◆ **Task to complete**
Look through the records below and collect all lines that hold the string "Given".
- Opening Delimiter -
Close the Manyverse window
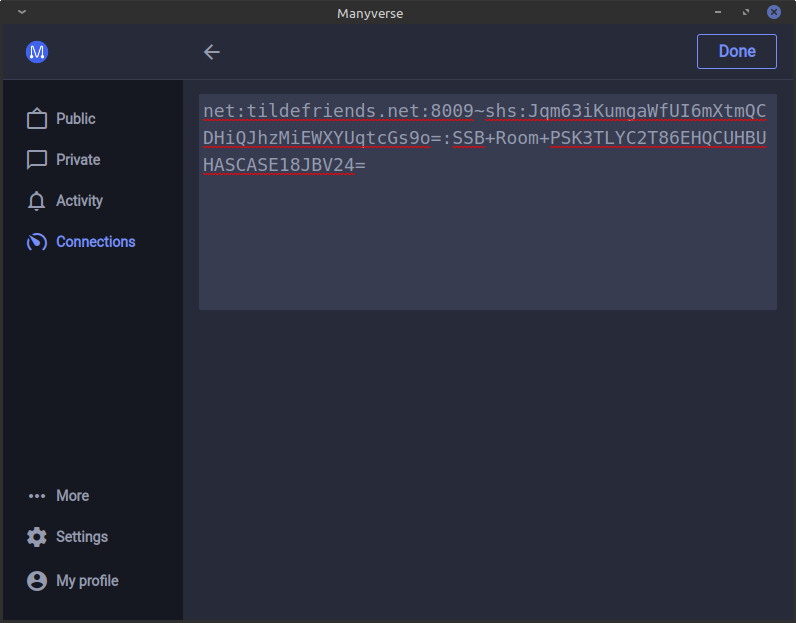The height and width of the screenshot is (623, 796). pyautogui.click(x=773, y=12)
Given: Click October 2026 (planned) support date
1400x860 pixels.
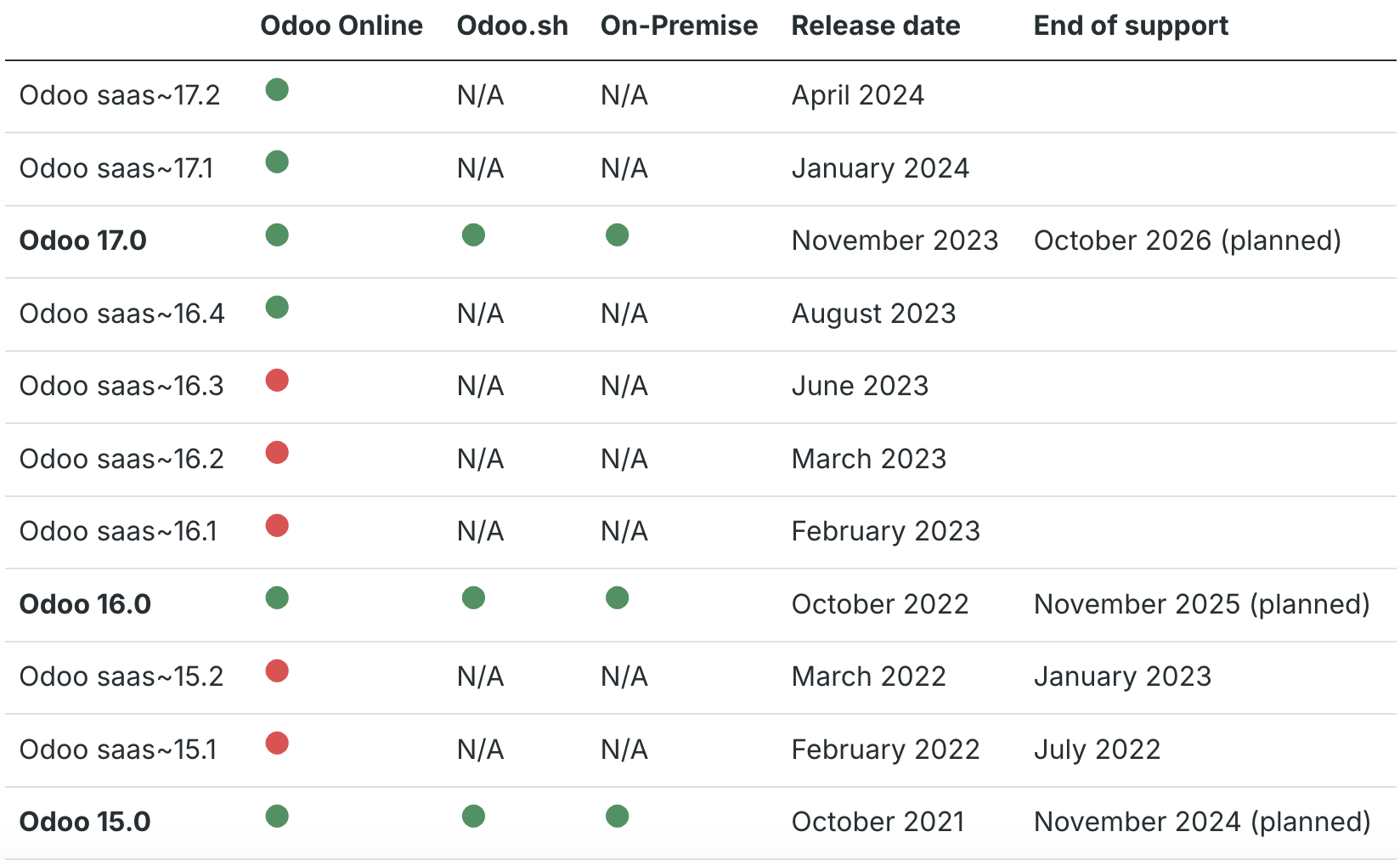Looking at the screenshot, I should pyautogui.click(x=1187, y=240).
- Closing Delimiter -
- Opening Delimiter -
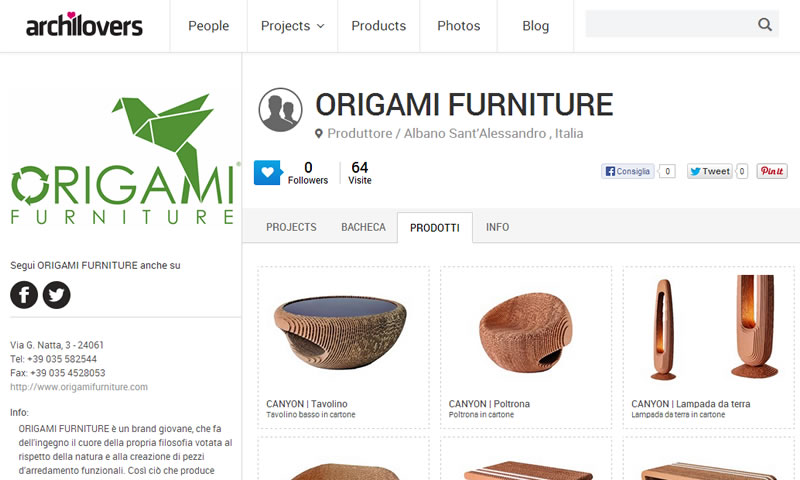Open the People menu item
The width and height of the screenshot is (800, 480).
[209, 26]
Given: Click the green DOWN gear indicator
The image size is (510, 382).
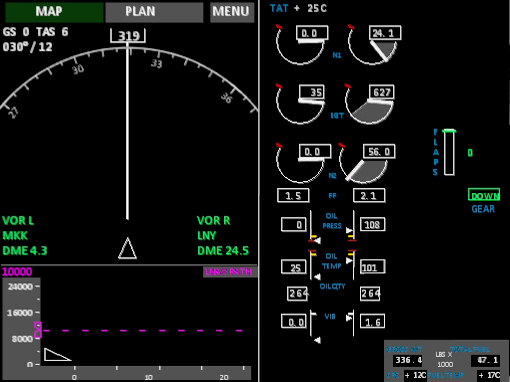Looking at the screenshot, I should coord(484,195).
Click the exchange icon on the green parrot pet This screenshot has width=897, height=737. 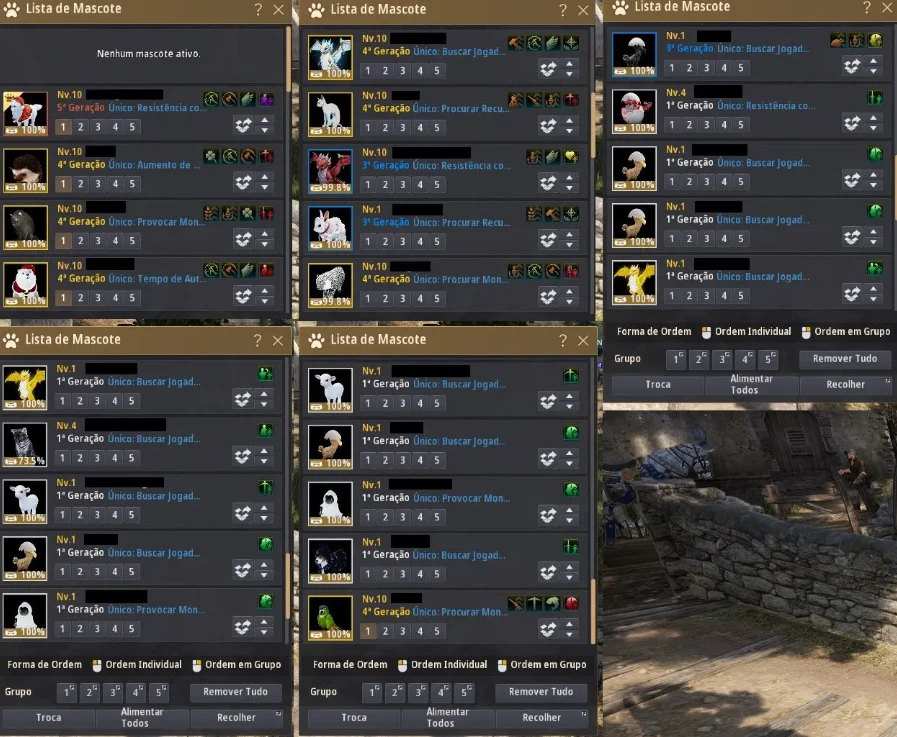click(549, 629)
- Closing Delimiter -
- Opening Delimiter -
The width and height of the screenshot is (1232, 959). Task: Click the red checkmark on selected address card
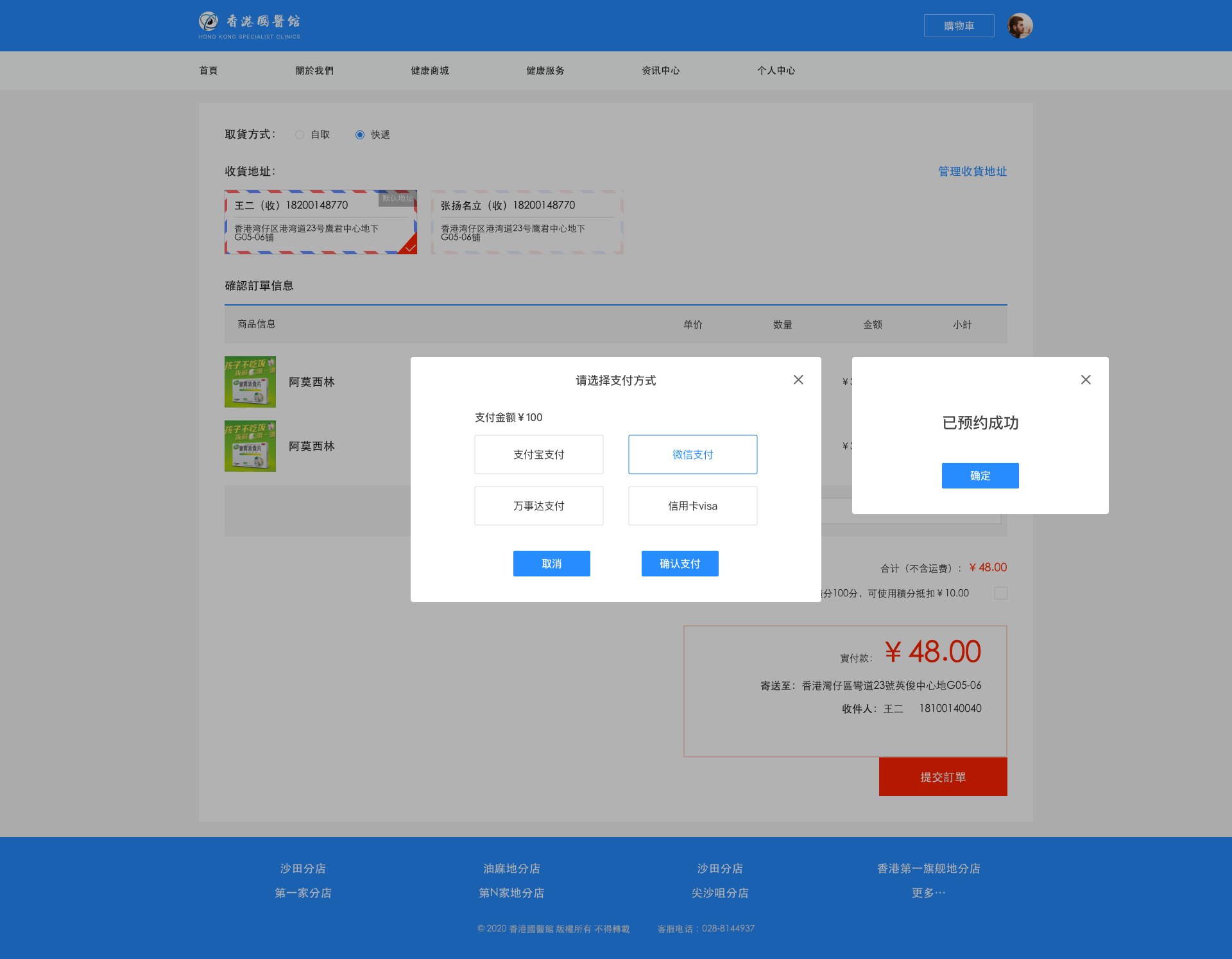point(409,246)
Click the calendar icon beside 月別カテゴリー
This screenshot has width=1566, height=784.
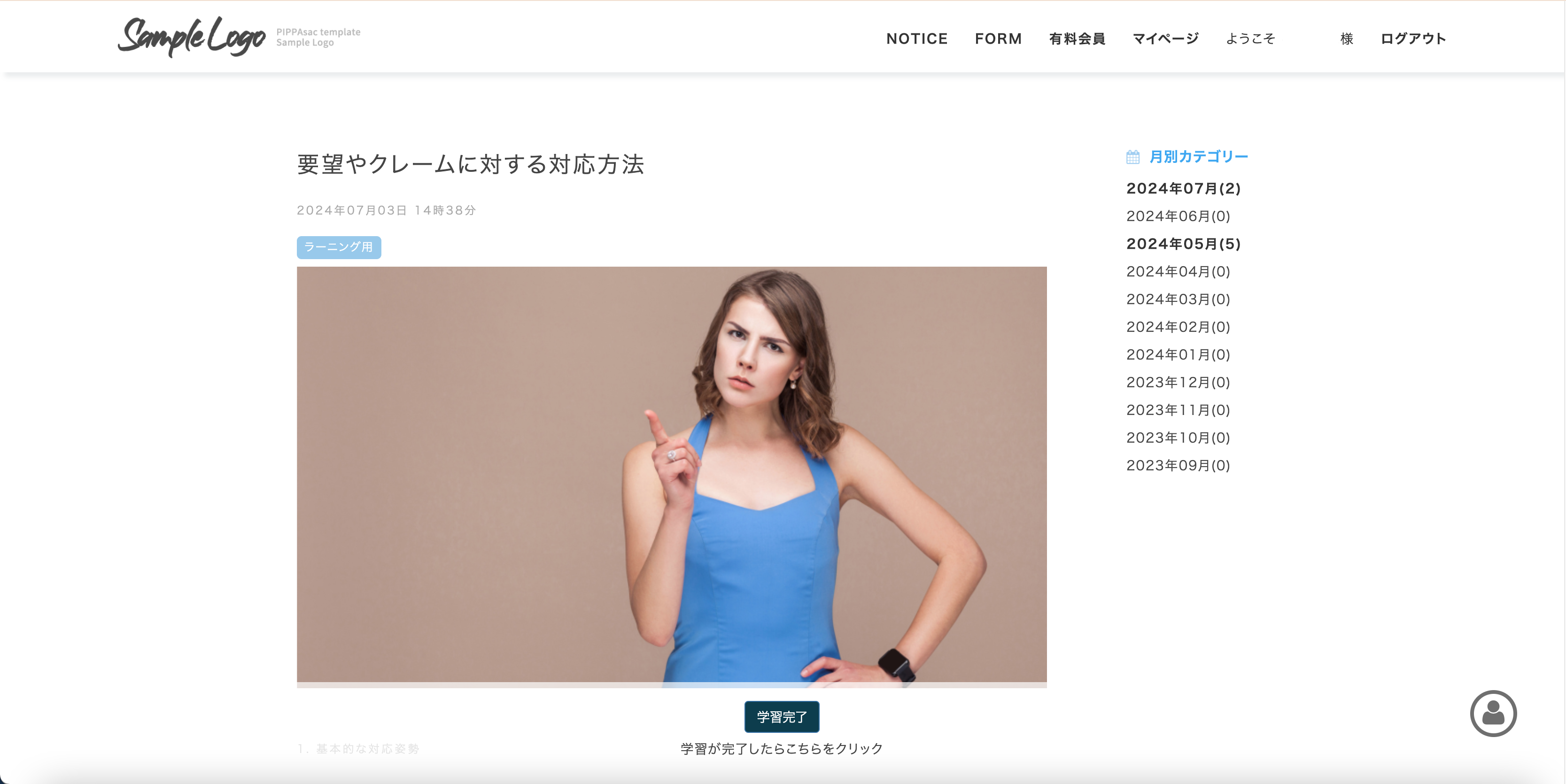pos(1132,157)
- Closing Delimiter -
◆ **Answer for the task**
Given: Click October 2026 (planned) support date
Given: Click the green DOWN gear indicator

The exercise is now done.